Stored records
Start of Block
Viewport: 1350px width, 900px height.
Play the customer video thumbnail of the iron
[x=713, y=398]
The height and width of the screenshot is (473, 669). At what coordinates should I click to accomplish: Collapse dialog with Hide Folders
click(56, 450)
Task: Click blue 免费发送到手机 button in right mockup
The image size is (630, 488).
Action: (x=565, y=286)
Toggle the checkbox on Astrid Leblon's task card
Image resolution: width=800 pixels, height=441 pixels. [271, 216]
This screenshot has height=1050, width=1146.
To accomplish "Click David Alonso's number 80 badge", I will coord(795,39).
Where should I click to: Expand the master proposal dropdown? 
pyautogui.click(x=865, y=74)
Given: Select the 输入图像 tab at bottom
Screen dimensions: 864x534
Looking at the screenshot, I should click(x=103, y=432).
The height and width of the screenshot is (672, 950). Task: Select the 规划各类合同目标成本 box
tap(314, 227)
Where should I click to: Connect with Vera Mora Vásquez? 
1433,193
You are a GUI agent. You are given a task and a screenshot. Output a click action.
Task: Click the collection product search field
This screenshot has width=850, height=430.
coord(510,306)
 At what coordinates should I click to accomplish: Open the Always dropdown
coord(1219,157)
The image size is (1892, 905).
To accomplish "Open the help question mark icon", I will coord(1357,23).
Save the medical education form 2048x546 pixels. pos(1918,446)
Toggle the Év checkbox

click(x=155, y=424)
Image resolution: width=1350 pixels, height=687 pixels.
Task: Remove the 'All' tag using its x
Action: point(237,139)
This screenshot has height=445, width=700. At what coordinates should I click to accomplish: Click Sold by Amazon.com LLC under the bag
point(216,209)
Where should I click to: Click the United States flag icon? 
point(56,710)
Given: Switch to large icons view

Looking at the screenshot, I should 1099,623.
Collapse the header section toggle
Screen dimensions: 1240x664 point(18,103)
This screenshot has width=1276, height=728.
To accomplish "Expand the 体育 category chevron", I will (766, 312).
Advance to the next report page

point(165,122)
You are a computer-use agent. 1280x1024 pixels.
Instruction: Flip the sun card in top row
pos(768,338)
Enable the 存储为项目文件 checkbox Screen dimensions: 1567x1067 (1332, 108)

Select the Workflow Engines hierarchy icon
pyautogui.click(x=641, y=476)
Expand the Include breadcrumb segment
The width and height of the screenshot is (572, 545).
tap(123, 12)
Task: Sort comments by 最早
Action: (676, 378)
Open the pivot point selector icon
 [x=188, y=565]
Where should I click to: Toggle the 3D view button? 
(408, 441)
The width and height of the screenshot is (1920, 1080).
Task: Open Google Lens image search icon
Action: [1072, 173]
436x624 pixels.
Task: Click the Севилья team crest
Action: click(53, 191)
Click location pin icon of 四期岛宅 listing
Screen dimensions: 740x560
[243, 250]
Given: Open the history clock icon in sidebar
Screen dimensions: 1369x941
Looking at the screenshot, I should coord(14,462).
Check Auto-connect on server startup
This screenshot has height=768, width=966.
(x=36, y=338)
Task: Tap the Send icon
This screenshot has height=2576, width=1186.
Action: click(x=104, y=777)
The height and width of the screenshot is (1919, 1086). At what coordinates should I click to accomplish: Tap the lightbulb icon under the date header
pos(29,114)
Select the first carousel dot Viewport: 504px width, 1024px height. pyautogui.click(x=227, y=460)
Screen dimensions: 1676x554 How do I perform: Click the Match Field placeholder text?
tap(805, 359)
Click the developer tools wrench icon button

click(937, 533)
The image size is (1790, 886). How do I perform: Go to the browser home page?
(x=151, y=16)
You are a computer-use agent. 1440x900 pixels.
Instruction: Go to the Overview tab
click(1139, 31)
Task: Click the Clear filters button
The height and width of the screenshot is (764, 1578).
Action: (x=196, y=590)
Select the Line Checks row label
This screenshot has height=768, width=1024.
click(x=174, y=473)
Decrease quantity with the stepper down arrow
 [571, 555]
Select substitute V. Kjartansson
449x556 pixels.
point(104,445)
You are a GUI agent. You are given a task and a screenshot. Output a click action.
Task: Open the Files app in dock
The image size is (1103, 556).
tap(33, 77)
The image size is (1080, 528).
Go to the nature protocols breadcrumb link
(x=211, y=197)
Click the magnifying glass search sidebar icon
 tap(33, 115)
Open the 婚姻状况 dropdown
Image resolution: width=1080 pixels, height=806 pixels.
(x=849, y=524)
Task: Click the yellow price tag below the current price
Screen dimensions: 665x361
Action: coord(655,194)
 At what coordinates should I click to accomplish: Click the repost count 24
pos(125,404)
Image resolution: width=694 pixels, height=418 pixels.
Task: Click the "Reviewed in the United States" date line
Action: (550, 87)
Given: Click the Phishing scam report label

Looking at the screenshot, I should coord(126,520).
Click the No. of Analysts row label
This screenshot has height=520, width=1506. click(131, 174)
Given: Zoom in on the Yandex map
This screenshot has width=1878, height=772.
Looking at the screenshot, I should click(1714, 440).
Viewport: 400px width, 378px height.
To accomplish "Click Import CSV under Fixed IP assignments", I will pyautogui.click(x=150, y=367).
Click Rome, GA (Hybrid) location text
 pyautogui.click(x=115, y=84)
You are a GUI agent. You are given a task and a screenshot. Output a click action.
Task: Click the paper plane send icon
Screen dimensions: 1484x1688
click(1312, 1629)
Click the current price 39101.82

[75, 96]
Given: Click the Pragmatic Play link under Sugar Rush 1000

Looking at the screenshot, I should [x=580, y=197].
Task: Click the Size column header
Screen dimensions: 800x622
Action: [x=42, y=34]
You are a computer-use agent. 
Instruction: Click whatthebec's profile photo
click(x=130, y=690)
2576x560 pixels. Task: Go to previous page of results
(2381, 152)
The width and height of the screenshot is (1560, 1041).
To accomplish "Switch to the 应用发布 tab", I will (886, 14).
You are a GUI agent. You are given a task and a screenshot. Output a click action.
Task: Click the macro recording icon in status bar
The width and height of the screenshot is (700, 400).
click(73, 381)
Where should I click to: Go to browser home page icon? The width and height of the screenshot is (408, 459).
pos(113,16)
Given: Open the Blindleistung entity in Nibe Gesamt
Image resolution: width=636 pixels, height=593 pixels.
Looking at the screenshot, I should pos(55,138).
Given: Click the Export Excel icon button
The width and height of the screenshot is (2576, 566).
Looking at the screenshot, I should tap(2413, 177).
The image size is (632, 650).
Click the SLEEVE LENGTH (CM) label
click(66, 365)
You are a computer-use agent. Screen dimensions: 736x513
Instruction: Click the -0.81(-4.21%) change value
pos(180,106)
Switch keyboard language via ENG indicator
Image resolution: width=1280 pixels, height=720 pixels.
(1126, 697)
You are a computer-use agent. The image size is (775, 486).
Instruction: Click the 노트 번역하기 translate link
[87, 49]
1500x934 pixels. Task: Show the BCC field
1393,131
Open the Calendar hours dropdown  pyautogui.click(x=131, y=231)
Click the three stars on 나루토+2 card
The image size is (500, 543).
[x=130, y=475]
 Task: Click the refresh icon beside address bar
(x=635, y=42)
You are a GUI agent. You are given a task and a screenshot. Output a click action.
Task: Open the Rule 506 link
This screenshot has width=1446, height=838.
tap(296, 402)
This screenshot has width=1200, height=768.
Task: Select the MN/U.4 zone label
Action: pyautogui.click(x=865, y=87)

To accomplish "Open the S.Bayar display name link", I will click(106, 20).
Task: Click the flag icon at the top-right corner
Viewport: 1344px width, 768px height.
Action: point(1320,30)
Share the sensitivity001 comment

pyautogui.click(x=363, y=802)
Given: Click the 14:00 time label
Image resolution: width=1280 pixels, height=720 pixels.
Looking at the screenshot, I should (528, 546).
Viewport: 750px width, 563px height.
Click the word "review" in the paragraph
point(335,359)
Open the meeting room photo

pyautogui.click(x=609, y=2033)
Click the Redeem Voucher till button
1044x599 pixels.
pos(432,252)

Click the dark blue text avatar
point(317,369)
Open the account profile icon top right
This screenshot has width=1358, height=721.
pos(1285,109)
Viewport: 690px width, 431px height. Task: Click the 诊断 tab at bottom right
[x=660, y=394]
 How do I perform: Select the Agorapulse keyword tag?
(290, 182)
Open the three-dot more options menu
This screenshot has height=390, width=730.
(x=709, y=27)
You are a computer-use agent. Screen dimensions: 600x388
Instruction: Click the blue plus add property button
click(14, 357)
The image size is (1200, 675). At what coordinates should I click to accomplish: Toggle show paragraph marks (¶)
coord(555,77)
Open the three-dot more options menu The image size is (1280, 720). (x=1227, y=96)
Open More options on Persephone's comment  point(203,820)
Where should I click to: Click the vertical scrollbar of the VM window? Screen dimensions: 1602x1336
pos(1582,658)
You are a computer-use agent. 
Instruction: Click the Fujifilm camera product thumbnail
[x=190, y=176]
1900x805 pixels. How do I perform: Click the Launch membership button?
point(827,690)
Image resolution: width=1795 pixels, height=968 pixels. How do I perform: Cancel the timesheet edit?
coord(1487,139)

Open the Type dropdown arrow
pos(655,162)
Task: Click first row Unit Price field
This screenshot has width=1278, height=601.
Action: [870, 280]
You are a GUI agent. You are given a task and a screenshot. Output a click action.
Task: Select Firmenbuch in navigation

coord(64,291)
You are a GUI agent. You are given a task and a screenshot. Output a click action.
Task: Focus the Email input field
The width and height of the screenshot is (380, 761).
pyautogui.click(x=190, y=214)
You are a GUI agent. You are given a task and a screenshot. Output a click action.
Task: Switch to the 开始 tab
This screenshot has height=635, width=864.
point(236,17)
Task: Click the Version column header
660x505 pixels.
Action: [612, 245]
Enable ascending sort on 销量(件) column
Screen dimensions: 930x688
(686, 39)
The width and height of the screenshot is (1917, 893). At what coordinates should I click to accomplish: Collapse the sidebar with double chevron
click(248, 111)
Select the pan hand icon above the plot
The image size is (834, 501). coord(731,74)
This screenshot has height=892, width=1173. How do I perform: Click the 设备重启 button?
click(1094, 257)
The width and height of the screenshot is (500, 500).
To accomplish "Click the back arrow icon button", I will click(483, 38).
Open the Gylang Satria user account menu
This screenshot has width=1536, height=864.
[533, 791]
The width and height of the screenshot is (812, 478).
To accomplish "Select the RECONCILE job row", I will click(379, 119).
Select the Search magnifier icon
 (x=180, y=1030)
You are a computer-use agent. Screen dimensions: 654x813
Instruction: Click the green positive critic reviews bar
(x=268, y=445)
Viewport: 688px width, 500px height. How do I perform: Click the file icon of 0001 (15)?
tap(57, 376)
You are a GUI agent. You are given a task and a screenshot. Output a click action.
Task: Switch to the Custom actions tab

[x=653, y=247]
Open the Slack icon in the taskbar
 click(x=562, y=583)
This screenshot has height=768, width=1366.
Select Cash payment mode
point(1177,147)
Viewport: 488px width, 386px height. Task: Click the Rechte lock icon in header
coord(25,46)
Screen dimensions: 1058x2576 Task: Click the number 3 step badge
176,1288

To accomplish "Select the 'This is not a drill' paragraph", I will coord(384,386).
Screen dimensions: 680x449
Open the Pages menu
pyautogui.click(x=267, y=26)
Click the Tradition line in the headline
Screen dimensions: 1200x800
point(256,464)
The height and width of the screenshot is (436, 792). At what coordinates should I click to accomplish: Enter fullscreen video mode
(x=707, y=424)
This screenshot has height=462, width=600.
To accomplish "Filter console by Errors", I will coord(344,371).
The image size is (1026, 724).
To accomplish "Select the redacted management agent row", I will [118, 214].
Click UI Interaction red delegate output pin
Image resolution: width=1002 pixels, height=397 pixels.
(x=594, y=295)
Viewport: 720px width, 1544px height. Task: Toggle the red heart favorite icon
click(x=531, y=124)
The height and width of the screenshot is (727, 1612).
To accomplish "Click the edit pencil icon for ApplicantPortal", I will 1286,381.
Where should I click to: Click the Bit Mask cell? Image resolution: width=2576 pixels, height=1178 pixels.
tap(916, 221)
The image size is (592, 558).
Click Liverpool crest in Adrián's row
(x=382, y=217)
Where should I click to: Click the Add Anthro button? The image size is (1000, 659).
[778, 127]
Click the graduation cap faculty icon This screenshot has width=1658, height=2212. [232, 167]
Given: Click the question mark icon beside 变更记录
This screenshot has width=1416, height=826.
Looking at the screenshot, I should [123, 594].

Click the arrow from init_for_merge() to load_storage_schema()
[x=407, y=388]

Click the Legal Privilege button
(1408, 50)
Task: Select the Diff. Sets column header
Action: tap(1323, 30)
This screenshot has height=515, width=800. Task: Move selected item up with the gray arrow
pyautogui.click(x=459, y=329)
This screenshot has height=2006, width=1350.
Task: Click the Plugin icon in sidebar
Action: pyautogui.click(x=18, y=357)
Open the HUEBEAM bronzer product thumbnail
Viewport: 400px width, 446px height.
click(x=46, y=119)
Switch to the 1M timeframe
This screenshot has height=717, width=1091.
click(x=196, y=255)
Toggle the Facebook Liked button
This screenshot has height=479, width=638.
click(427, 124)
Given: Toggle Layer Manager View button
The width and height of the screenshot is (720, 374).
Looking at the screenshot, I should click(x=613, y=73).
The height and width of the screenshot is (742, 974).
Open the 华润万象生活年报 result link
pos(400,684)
End of Block
Aim of the exercise: Find the word "computer" in the entries. Copy each line that holds it.

Exercise response:
You are a computer-use agent. 1280x1024 pixels.
You are a computer-use agent. 1440x900 pixels.
You are a computer-use agent. 
You are a computer-use agent. Screen dimensions: 736x513
You are a computer-use agent. The image size is (775, 486).
You are a computer-use agent. Screen dimensions: 600x388
You are a computer-use agent. 
You are a computer-use agent. Screen dimensions: 654x813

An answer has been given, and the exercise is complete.